____ Material supplied

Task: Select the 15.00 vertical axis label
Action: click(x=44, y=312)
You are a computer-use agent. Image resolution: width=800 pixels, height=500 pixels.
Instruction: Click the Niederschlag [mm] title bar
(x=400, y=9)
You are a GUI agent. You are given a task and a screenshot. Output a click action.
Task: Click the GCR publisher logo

________
____ Material supplied

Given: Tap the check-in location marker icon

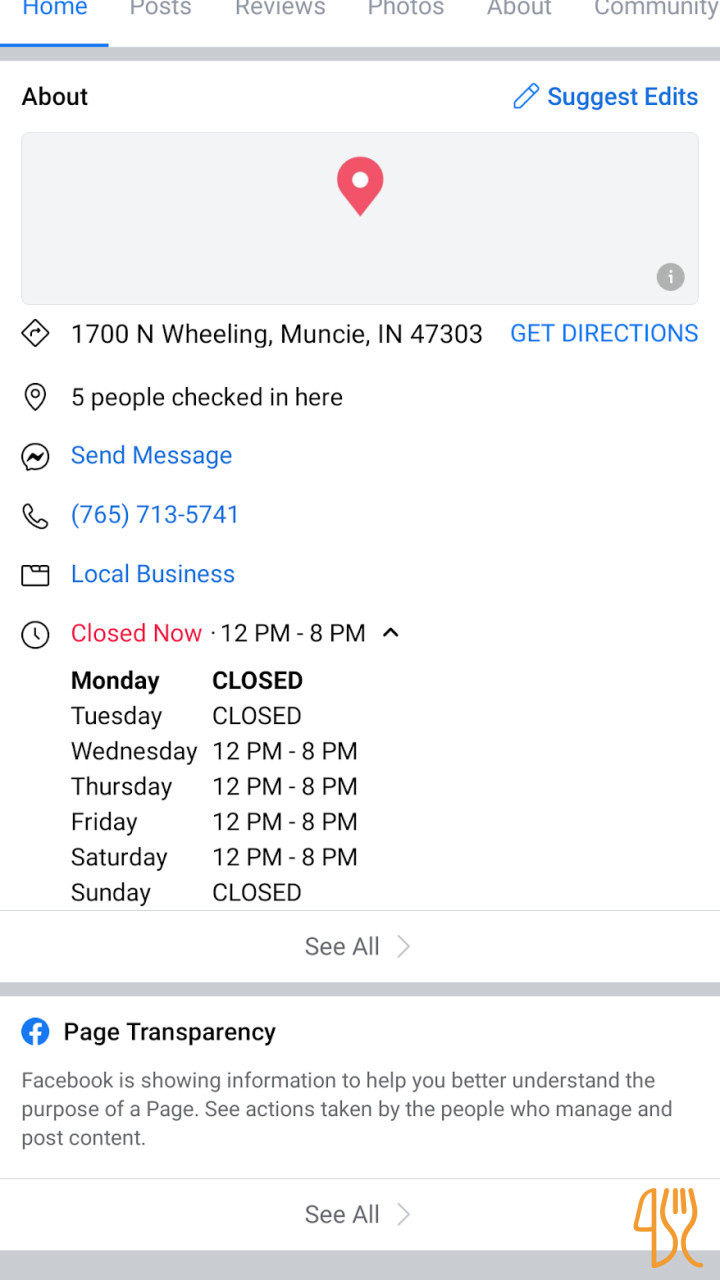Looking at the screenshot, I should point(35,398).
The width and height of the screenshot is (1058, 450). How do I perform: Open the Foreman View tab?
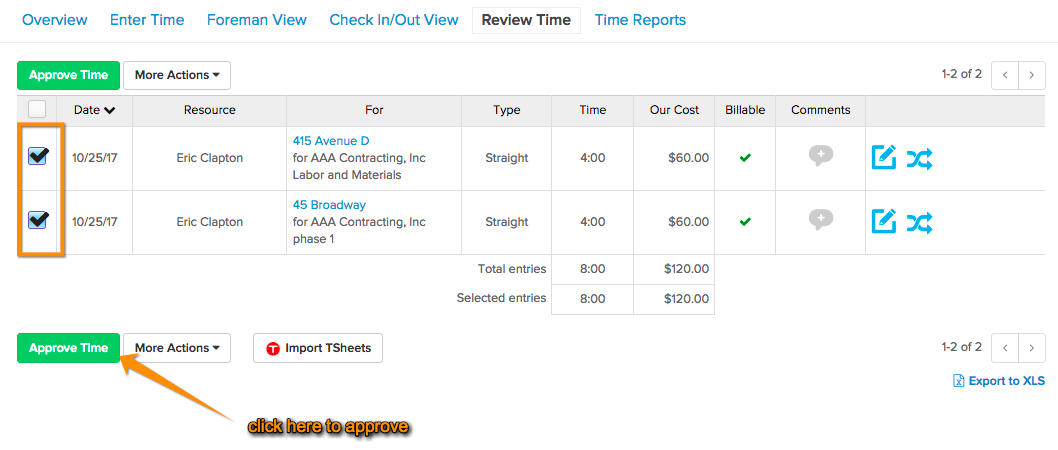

________

(Required action)
Set down, from the entries above, exactly the lines from the one with "Instruction: Click the" up to and including the one with "Task: Click the GCR publisher logo", and no other lines.

(The answer)
Instruction: Click the Niederschlag [mm] title bar
(x=400, y=9)
You are a GUI agent. You are given a task and a screenshot. Output a click action.
Task: Click the GCR publisher logo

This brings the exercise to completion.